The way her body curves in the jump allows for a great slope that our eyes can travel from zombie hands to smiling face. We orbit around the title to land on it only after we’ve absorbed the surreal juxtaposition of happy and death. The fact that the ukulele hasn’t been used as a weapon yet is hilarious. What makes it so precious?


Undeniable

Ever since I first read the description of Greener Grass (limited October 18), I knew I had to keep a lookout for its release. So it was wonderful to see that Brandon Schaefer and Jump Cut’s poster kept the surreal train running. On first glance I couldn’t help but think about Soundgarden’s “Black Hole Sun” music video, so I watched its wacky suburban nightmare and got even giddier.

The sheet has an 80s comedy vibe filtered through a David Lynch dreamscape with white picket fence and grotesque mouth face illuminated by the light of Drew Struzan’s The Thing. And the frame within a frame within a frame choice helps us enter this zany landscape—one step into the pink and another into the garden of hallucinatory hell.

Speaking of nightmares: I love B O N D’s Joker (October 4) painting variant.

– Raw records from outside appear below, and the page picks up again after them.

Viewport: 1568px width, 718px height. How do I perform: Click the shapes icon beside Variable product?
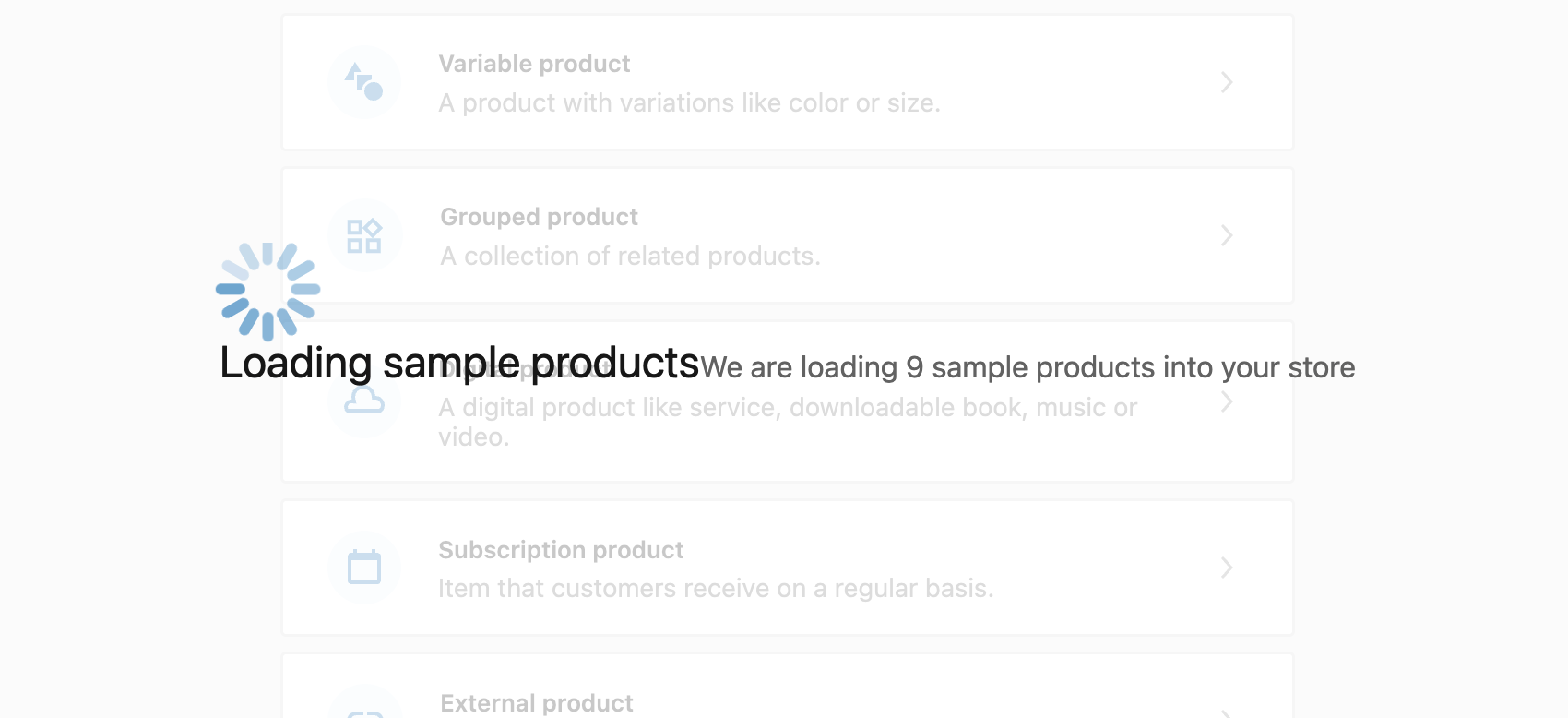click(x=364, y=81)
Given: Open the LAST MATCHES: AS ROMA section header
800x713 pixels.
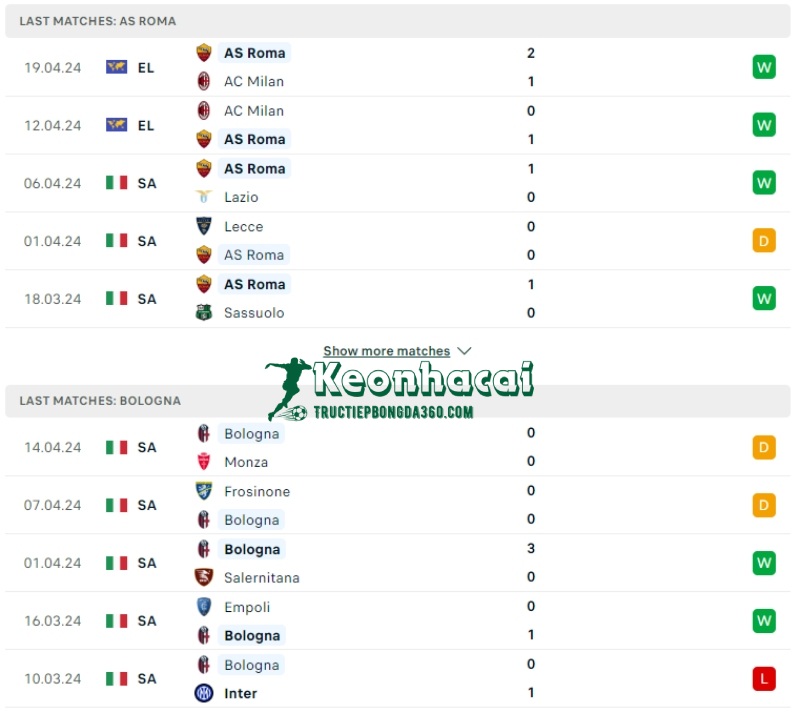Looking at the screenshot, I should point(96,20).
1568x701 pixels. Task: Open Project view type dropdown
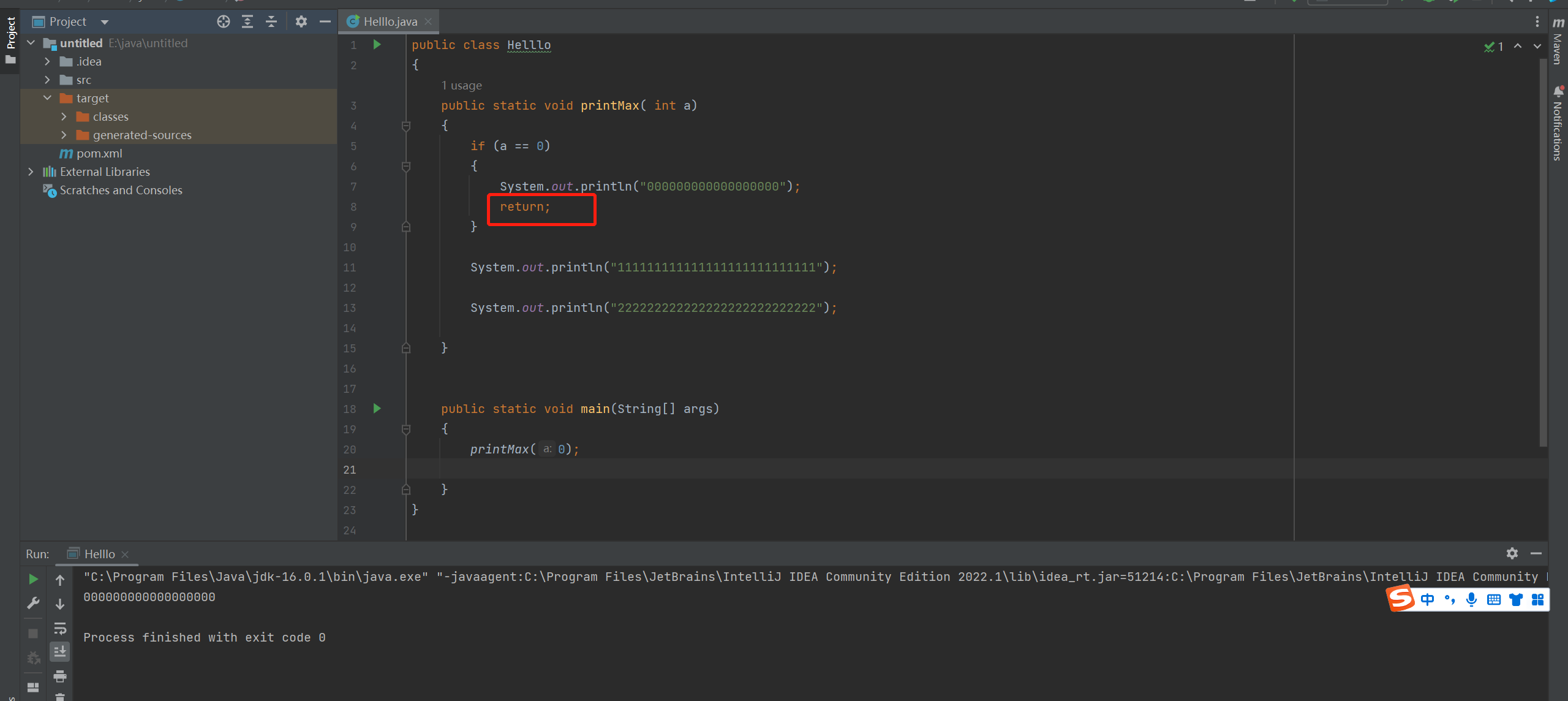click(x=105, y=22)
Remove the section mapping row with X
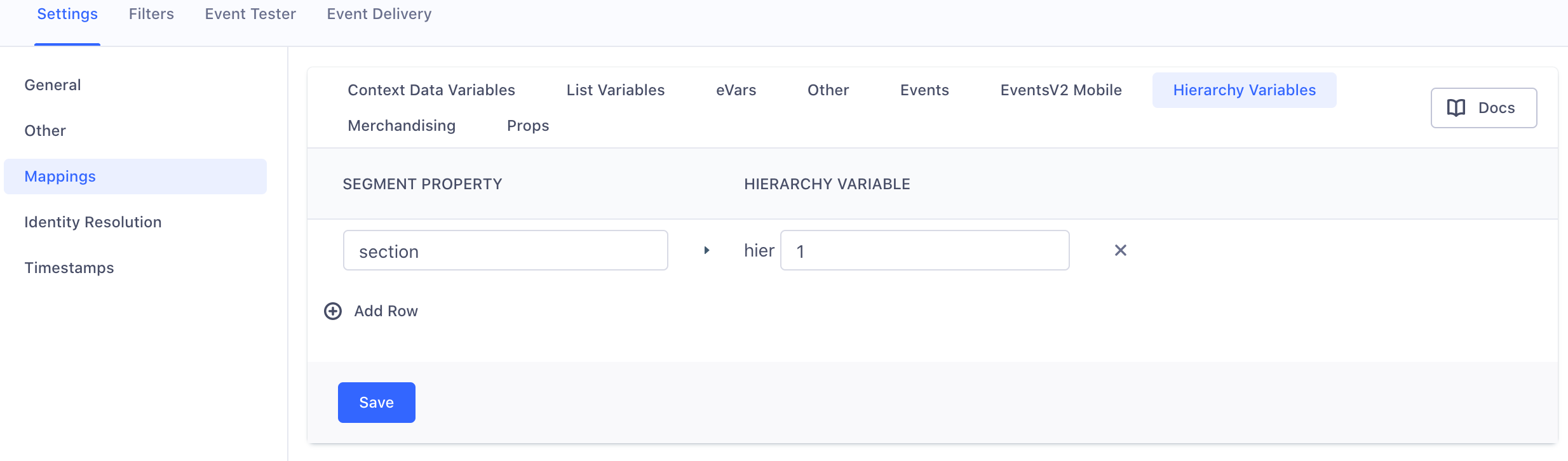The image size is (1568, 461). [x=1120, y=250]
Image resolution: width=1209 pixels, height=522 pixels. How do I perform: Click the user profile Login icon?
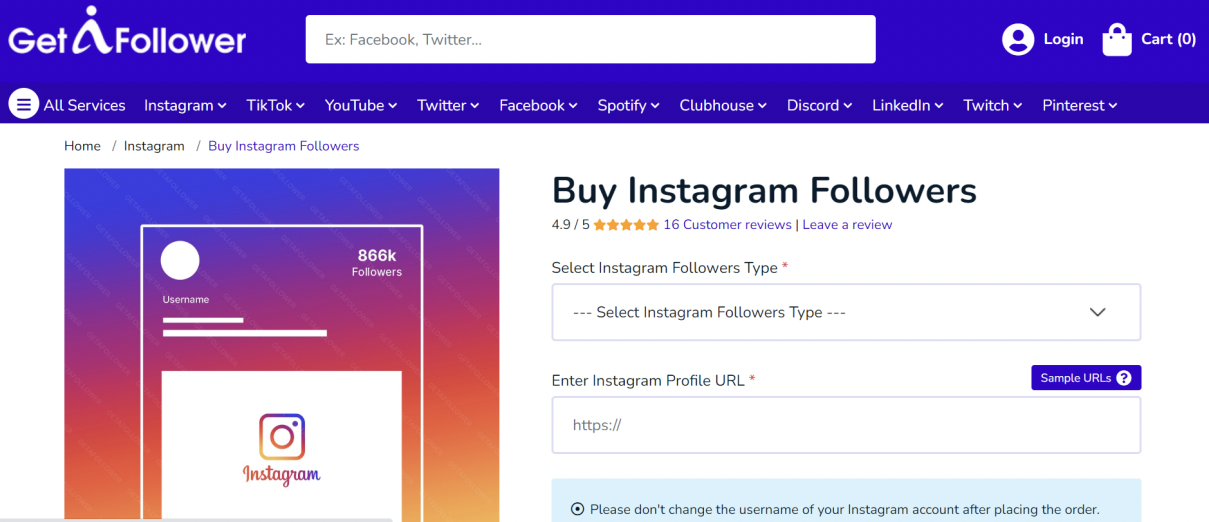click(1018, 40)
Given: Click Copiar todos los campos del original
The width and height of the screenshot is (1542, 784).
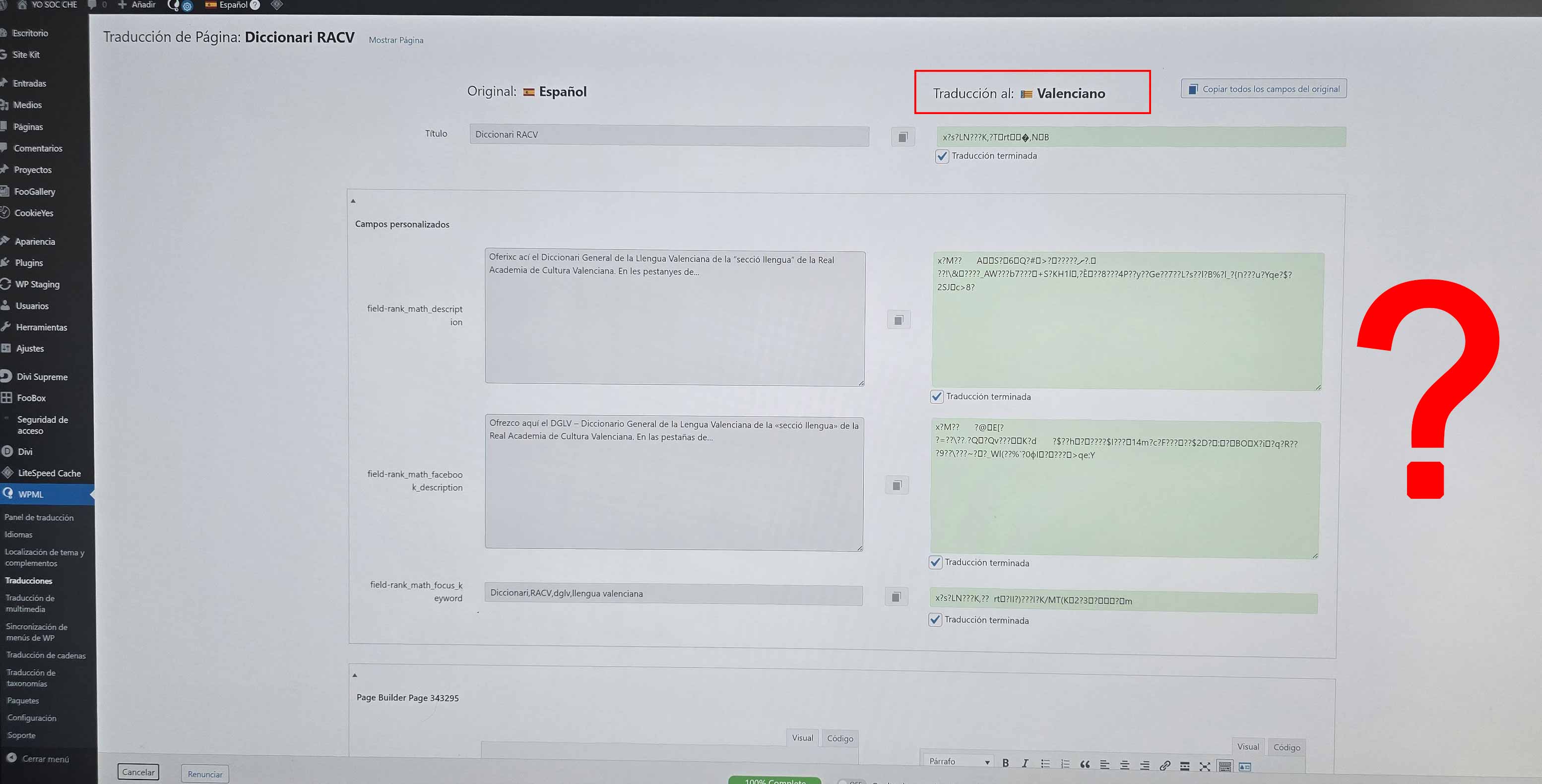Looking at the screenshot, I should 1264,89.

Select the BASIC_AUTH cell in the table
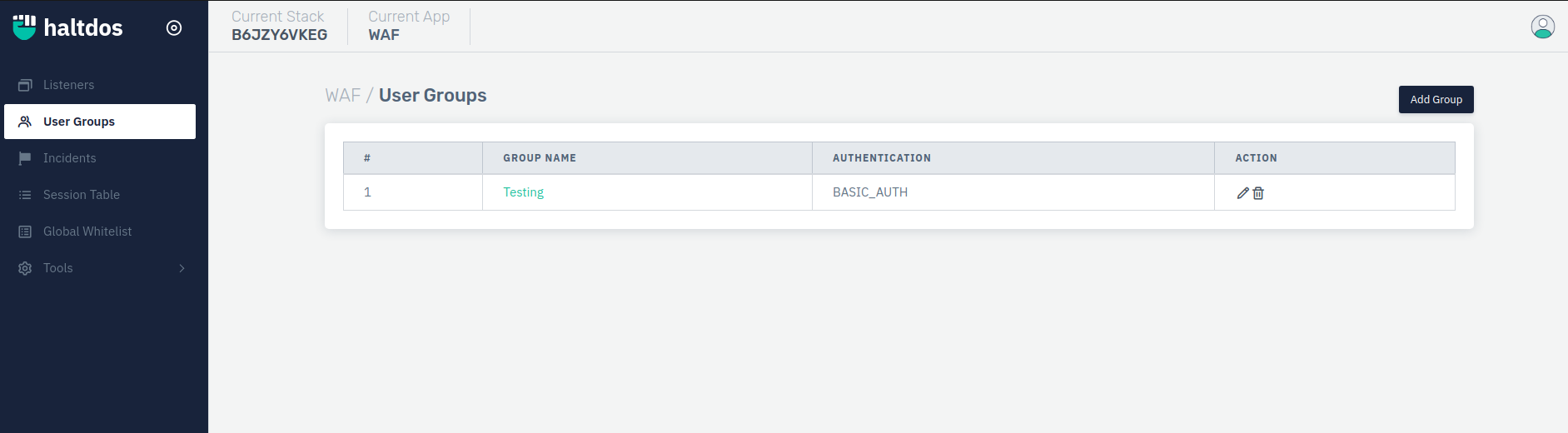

It’s Jack Nicholson’s rendition with flesh-colored make-up covering the clown white meets Francis Bacon with dripping pigment smudged by a smack to the face. And it’s only made creepier by Joaquin Phoenix’s wide-eyed malice and comforting smile, an off-putting juxtaposition in and of itself that recalls the joke in “How I Met Your Mother” concerning Kyle MacLachlan’s The Captain and his dueling expressions. I only wish the title was more imaginatively handled … or removed completely.

The firm has actually done a great job on the entire Joker campaign from an extreme crop tease to a dancing lunatic in bright red against the oppressive cement and metal of urban living to a stately portrait of Phoenix practically tipping his hat in dance. The colors, compositions, and textures have been breathtaking to behold.

Better still is the playful graffiti of Jojo Rabbit‘s (October 18) teaser (which I’m told was designed by Mark W. Carroll). The street art wallpaper wrinkles are intact with non-cookie cutter paint stroke clarity in every letter. Drop the second “J” in the title lower and you get the shadow-puppet rabbit’s face to gleefully transport us into a childlike mood of excitement no movie starring Hitler should be able to provide.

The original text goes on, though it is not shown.